Seaborne

The biggest sea invasion in history


An LCVP (Landing Craft, Vehicle, Personnel) from the USS Samuel Chase, piloted by the US Coast Guard, disembarks troops from Company E, 16th Infantry, 1st Infantry Division (the Big Red One) wading on the Fox Green section of Omaha Beach (Calvados, Lower Normandy

Posted on June 6, 2016 at 9:00 p.m. by

The maritime executive

The Normandy landings on June 6, 1944 (D-Day) were the largest maritime invasion in history.

The operation, dubbed Operation Neptune, began the liberation of German-occupied northwestern Europe from Nazi control and contributed to the Allied victory on the Western Front.

The amphibious landings were preceded by extensive air and naval bombardment and an airborne assault. The landing involved 24,000 American, British and Canadian airborne soldiers shortly after midnight. Infantry and Allied armored divisions began to land on the French coast at 6:30 a.m.

The target 80 kilometer stretch of the Normandy coast was divided into five sectors: Utah, Omaha, Gold, Juno and Sword Beach. Strong winds blew the landing craft east of their intended positions, particularly in Utah and Omaha. While the weather on D-Day was far from ideal, the postponement would have meant a delay of at least two weeks, as invasion planners had requirements for moon phase, tides and time. of the day which only meant a few days of each month were deemed suitable.

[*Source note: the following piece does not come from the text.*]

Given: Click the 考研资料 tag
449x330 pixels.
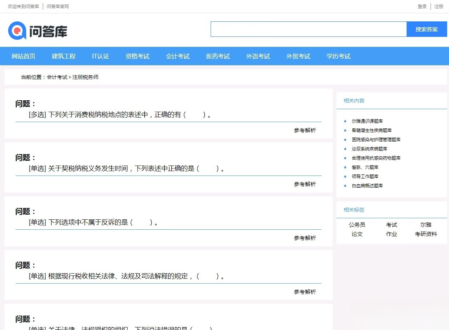Looking at the screenshot, I should 426,233.
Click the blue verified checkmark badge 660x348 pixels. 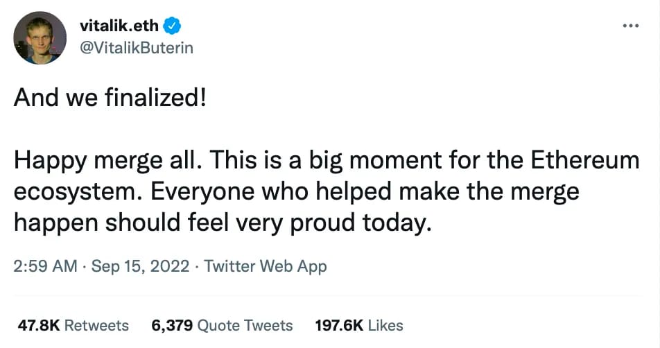(173, 26)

The men landed under heavy fire from the cannon sites overlooking the beaches, and the shore was mined and covered with obstacles such as wooden stakes, metal tripods and barbed wire, making the job of the beach clean-up crews difficult and difficult. dangerous.

Adolf Hitler placed German Field Marshal Erwin Rommel in charge of German forces and the development of fortifications along the Atlantic Wall in preparation for the invasion.

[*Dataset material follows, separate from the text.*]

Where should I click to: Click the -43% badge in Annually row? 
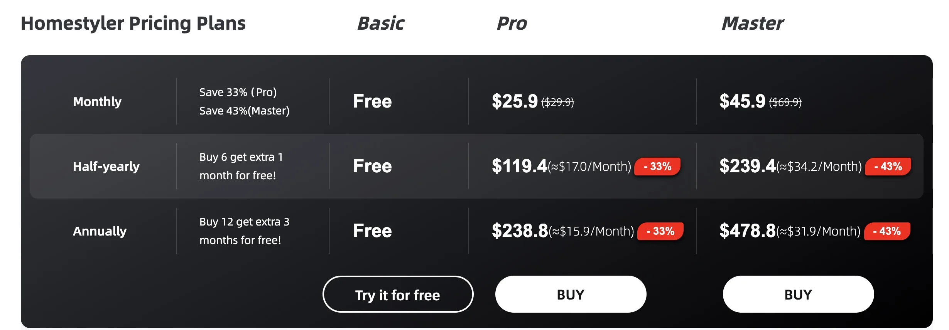click(x=887, y=231)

The Allies did not achieve any of their objectives on the first day. Carentan, Saint-Lô and Bayeux remained in German hands and Caen, a major objective, was not captured until July 21. Only two of the beaches (Juno and Gold) were connected on day one, and all five beachheads were not connected until June 12. However, the operation gained a foothold as the Allies gradually expanded over the next few months.

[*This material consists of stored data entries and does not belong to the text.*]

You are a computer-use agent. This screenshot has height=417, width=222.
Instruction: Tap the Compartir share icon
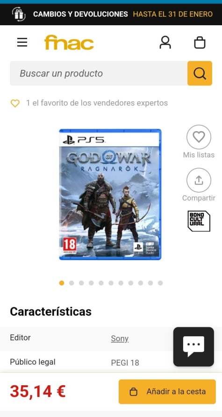tap(199, 180)
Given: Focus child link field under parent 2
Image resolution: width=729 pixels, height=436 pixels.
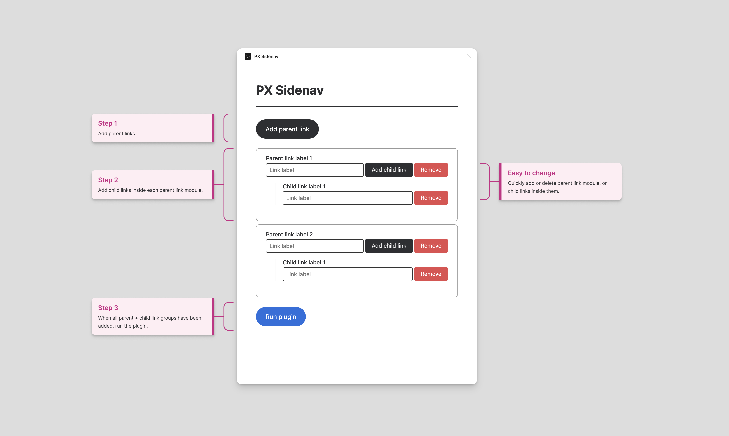Looking at the screenshot, I should tap(347, 274).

The losses suffered by merchant ships during the invasion were much lower than expected. Many ships shuttled between English ports and Normandy beaches. Some ships made up to three voyages in June alone.

The US Naval History and Heritage Command describes how a modern man-made harbor was built on the beaches of Omaha and Utah. Armed guards on some 22 merchant ships that were scuttled to make a breakwater played a vital role in the operation. For days, they endured the early fury of the German counterattack and helped protect the forces against fire against their partly submerged ships.

In carrying out the time-honored task of saving lives, despite coming under enemy fire on a shore thousands of miles from home, the US Coast Guard involved in the invasion of Normandy saved more than 1,400 souls, but it was also one of the bloodiest days in Coast Guard history.

German losses on D-Day were around 1,000 men. Allied losses were at least 10,000, with 4,414 confirmed dead.

A large convoy of landing craft crossed the Channel on June 6, 1944.

Royal Marine commandos attached to the 3rd Infantry Division moved inland from Sword Beach on June 6, 1944.

Carrying equipment, the American assault troops headed for Utah Beach. Landing craft can be seen in the background.

American assault troops in an LCVP landing craft approach Omaha Beach on June 6, 1944.

British troops land in the Jig Green area, Gold Beach.

Members of the Royal Canadian Navy Beach Commando “W” personnel land on the Mike Beach sector of Juno Beach on June 6, 1944.

Allied Expeditionary Force Supreme Headquarters meeting, February 1, 1944. Front row: Air Chief Marshal Arthur Tedder, 1st Baron Tedder; General Dwight D. Eisenhower; General Bernard Montgomery. Back row: Lieutenant-General Omar Bradley; Admiral Bertram Ramsay; Air Chief Marshal Trafford Leigh-Mallory; Lieutenant-General Walter Bedell Smith.

Bény-sur-Mer Canadian War Cemetery

The German military cemetery of La Cambe, near Bayeux

The opinions expressed here are those of the author and not necessarily those of The Maritime Executive.